We are going to order a dehumidifier and run it at night in Mendocino just to be sure we keep on top of things. I am hoping that once we get up above the mid forties at night condensation will be less of a problem.

So we are glad to be back in California where spring is in full swing. We saw some fabulous displays of wildflowers along the highway yesterday....


Rudy is happy to be back in warmer temps (he did not love the cold in Illinois.) Although he did love eating popcorn and cheese with my Mom. One thing balances out the other.



I am so looking forward to Mendocino. We head up there this Thursday. We are unsure if we will be able to get online from our campsite but I will be posting pics as soon as I can! I am hoping the flowers are in bloom there just like this gorgeous rosemary bush here at the ranch.


Saturday, September 20, 2008

Oceanic Cuteness and Concentrated Evil


The above picture is evidence that seaweed can indeed be cute. Sooooo cute. If there was ever any debate on this issue... I have just closed the case in favor of the seaweed. It is not always stinky and slimy.

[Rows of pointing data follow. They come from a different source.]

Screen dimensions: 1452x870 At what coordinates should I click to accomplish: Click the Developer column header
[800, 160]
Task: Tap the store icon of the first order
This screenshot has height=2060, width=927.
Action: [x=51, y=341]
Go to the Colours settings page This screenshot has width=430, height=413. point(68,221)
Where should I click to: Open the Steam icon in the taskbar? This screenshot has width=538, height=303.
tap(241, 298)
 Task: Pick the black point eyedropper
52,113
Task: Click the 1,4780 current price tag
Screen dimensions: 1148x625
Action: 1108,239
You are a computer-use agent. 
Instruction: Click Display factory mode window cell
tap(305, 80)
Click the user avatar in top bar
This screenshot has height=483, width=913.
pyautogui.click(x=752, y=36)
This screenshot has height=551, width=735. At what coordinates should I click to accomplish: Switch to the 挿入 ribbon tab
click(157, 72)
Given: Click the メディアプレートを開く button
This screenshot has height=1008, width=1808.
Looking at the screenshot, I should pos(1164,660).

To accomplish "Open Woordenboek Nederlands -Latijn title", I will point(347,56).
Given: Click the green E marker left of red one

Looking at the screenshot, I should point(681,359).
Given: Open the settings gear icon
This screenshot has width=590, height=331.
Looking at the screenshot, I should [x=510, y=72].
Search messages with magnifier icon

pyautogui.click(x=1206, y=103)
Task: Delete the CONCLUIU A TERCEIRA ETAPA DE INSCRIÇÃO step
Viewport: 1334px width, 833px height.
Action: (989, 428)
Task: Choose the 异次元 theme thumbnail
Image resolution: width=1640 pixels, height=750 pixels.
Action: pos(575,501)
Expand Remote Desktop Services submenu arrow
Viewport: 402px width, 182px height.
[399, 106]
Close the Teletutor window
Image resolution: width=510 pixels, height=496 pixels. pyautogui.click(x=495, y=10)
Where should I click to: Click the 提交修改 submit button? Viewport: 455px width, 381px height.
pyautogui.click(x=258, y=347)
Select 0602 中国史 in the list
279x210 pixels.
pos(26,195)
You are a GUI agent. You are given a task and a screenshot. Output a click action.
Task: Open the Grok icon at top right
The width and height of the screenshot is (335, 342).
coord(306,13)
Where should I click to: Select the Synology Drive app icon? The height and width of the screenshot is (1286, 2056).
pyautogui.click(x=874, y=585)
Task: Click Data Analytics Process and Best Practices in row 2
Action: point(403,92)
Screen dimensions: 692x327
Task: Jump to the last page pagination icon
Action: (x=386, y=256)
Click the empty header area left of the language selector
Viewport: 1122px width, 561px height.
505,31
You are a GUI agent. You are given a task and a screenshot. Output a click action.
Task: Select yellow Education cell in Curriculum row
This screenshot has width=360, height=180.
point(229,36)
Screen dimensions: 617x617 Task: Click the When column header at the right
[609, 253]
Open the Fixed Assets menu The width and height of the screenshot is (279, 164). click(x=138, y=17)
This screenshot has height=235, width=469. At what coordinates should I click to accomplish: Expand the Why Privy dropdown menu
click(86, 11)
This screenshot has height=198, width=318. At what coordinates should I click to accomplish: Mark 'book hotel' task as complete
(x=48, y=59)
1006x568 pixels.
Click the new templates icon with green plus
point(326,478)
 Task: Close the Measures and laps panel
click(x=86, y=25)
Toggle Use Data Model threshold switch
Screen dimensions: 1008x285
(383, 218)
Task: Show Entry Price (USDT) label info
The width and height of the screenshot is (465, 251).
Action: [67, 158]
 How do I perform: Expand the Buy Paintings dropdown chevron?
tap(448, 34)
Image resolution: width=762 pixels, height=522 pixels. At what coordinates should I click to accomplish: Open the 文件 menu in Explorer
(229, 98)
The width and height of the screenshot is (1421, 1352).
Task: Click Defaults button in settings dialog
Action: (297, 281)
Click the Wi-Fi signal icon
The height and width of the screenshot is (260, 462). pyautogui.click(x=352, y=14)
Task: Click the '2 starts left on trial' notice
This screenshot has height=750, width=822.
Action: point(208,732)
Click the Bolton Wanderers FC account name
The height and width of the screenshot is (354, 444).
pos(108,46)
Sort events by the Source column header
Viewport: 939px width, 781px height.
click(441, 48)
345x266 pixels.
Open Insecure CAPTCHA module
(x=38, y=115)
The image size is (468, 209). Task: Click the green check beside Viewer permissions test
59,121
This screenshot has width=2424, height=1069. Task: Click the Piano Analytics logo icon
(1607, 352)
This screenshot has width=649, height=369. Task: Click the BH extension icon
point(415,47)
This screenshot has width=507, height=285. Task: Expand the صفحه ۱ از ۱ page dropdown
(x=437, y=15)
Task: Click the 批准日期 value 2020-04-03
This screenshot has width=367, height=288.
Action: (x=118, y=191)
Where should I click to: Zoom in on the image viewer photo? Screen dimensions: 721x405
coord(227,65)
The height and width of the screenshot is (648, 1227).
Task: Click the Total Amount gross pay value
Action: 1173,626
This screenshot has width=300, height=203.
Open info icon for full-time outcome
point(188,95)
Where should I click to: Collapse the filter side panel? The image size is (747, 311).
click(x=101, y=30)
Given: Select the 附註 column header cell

Anyway... what else? Let's see. First off I would like to make a public service announcement of sorts... This is relating to dogs of course. Kind of like when they do a recall of certain tainted pet foods that make it on to the grocery store shelves and may sicken your animal. This is a warning to all dog owners. There is a product on the market that basically is microwave popcorn for dogs. It is a smaller packet than the human size one and this popcorn is bacon flavored. We were given a free sample of this product from a feed shop here in California. Since Rudy is IN YOUR FACE if you try to eat popcorn in his presence we thought... Hey! Great idea! Bacon popcorn for Rudy!
We fed it to him one night while trying to bribe him to let us file his nails with one of THESE. We crammed his face full of bacon popcorn and he loved it. He ate it until his eyes literally pleaded... "Please, please you have to stop giving it to me because I cannot stop eating it!" So that was that. Life goes on... until two nights later. Let me explain that the inside of our trailer is a small space. I mean... it is enough room for us to live and function and be perfectly comfortable and happy in, but when it comes to certain things, namely SMELLS, it can get really small, really fast. And on that particular evening it was like being housed in a shoebox with a seriously pissed off skunk. Bacon Popcorn = Bacon Popcorn Farts. Bacon Popcorn Farts that have been stewing for 48 hours in the gut of a dog. When I mentioned a pissed off skunk that does not really come close to capturing the true essence of this scent. It would be more accurate to imagine that the skunk also smells like greasy poop. Burning, greasy poop that is on fire and smoldering in a pit of old rubber tires. Yes. That about sums it up. At one point Billy and I were actually huddled in corners with clothes to cover our faces. It woke me in the night. There was no escape. Of course Rudy was oblivious. Every now and then he would shoot us a look over his shoulder as he let fly with a freshy just to see if we were paying proper attention. Which was unavoidable of course. My attention paying skills were forcibly at an all time high. So there you have it. Do not feed your dog Bacon Popcorn. It could be used as a seriously hateful tactic against a neighbor you are quarreling with... feed some to HIS dog. That'll fix him. Just make sure you are upwind of the situation on the day you execute your plan.

I will leave you with a few more recent beach shots from here in Carmel. I like to call this one... "Two Bearded Men."


This is a shot of Rudy in hot pursuit of a curly little lady on the beach who was playing hard to get...



And this last one is my favorite shot from that afternoon. The waves were just enormous and were breaking right on the beach. The sky was an incredible backdrop of clouds, blue sky and of course the sun.


We head out to Big Sur on Monday. I am hoping to still be able to get online via our air card so cross your fingers for us.